*WORK REQUIRED*
Here the job is to restate every entry word for word.

*Stored records*
========
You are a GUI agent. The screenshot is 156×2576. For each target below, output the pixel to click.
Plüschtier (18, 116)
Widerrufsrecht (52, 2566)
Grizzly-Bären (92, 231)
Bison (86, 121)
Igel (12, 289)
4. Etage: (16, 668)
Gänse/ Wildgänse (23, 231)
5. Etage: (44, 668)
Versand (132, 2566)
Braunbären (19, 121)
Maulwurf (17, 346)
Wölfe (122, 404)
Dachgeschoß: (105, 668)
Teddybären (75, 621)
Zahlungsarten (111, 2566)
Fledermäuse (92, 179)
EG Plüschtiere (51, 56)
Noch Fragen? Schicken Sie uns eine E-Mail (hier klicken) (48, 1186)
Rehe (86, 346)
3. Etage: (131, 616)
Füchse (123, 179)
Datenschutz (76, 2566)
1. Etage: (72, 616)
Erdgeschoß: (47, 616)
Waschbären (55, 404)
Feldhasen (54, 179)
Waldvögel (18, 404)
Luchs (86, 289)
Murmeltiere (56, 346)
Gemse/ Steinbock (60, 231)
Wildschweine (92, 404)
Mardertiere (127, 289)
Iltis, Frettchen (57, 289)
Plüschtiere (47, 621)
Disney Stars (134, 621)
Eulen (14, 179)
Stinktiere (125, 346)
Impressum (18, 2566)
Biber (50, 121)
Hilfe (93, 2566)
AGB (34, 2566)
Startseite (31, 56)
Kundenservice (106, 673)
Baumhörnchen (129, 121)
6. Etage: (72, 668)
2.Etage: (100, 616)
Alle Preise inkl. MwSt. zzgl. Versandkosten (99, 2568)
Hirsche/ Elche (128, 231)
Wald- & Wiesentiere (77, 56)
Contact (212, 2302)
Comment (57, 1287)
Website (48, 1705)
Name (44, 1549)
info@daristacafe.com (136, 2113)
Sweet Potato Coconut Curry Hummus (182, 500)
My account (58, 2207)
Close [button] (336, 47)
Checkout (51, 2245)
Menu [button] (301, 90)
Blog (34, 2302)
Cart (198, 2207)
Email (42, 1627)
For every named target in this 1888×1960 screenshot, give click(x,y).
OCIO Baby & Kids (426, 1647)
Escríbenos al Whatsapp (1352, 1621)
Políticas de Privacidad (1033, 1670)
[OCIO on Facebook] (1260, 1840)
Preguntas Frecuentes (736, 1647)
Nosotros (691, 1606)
========
*YOUR SOLUTION*
You are a GUI agent. The screenshot is 156×2576. For each target below, output the pixel to click.
Plüschtier (18, 116)
Widerrufsrecht (52, 2566)
Grizzly-Bären (92, 231)
Bison (86, 121)
Igel (12, 289)
4. Etage: (16, 668)
Gänse/ Wildgänse (23, 231)
5. Etage: (44, 668)
Versand (132, 2566)
Braunbären (19, 121)
Maulwurf (17, 346)
Wölfe (122, 404)
Dachgeschoß: (105, 668)
Teddybären (75, 621)
Zahlungsarten (111, 2566)
Fledermäuse (92, 179)
EG Plüschtiere (51, 56)
Noch Fragen? Schicken Sie uns eine E-Mail (hier klicken) (48, 1186)
Rehe (86, 346)
3. Etage: (131, 616)
Füchse (123, 179)
Datenschutz (76, 2566)
1. Etage: (72, 616)
Erdgeschoß: (47, 616)
Waschbären (55, 404)
Feldhasen (54, 179)
Waldvögel (18, 404)
Luchs (86, 289)
Murmeltiere (56, 346)
Gemse/ Steinbock (60, 231)
Wildschweine (92, 404)
Mardertiere (127, 289)
Iltis, Frettchen (57, 289)
Plüschtiere (47, 621)
Disney Stars (134, 621)
Eulen (14, 179)
Stinktiere (125, 346)
Impressum (18, 2566)
Biber (50, 121)
Hilfe (93, 2566)
AGB (34, 2566)
Startseite (31, 56)
Kundenservice (106, 673)
Baumhörnchen (129, 121)
6. Etage: (72, 668)
2.Etage: (100, 616)
Alle Preise inkl. MwSt. zzgl. Versandkosten (99, 2568)
Hirsche/ Elche (128, 231)
Wald- & Wiesentiere (77, 56)
Contact (212, 2302)
Comment (57, 1287)
Website (48, 1705)
Name (44, 1549)
info@daristacafe.com (136, 2113)
Sweet Potato Coconut Curry Hummus (182, 500)
My account (58, 2207)
Close [button] (336, 47)
Checkout (51, 2245)
Menu [button] (301, 90)
Blog (34, 2302)
Cart (198, 2207)
Email (42, 1627)
For every named target in this 1888×1960 screenshot, give click(x,y).
OCIO Baby & Kids (426, 1647)
Escríbenos al Whatsapp (1352, 1621)
Políticas de Privacidad (1033, 1670)
[OCIO on Facebook] (1260, 1840)
Preguntas Frecuentes (736, 1647)
Nosotros (691, 1606)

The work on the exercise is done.